Your answer should repeat every line of the records below in which the word "width" appears.

Collected data entries:
====================

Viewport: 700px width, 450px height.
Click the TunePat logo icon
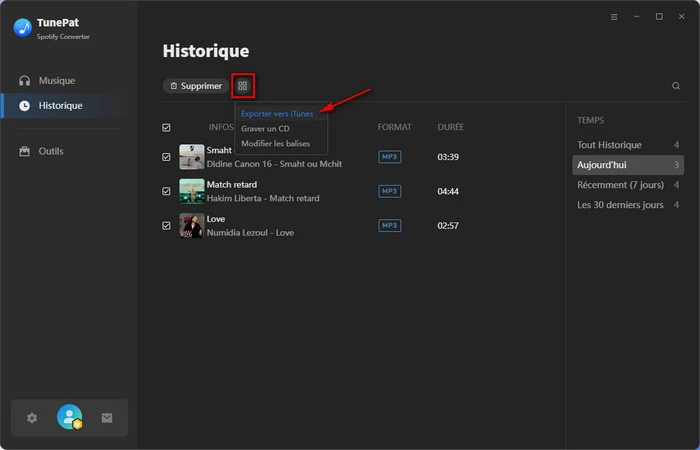pos(22,27)
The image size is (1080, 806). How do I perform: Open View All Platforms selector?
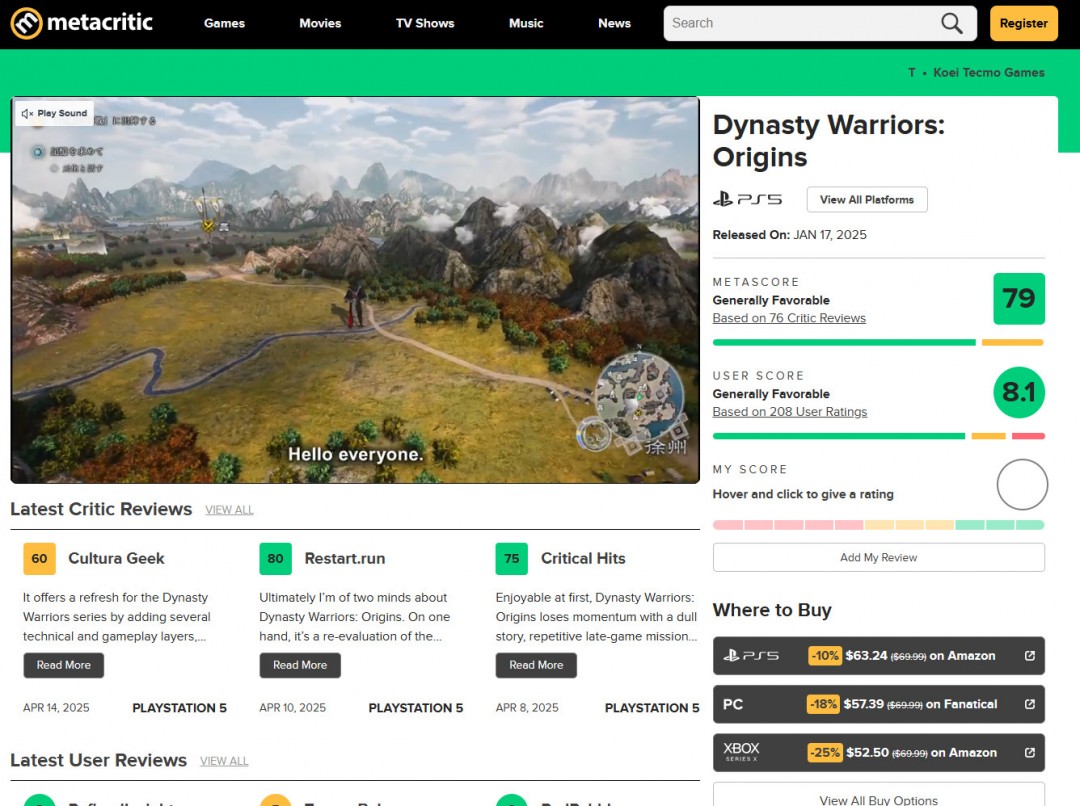click(x=866, y=200)
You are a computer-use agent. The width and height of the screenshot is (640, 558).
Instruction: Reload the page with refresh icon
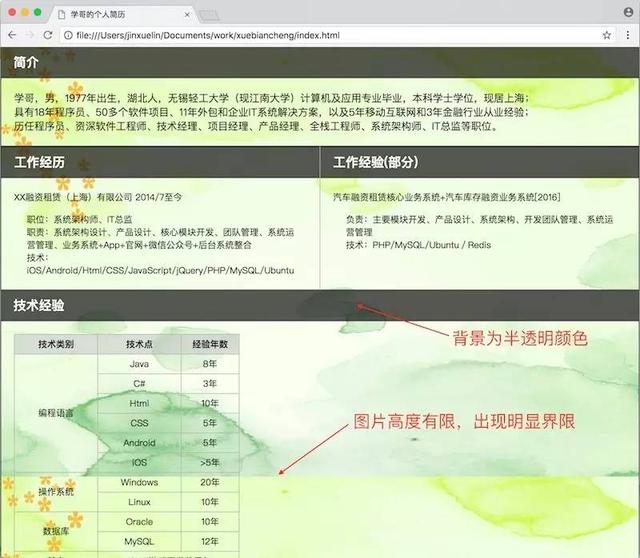(48, 35)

====================

# [Answer section]
Viewport: 700px width, 450px height.
You are a computer-use agent. The width and height of the screenshot is (640, 558).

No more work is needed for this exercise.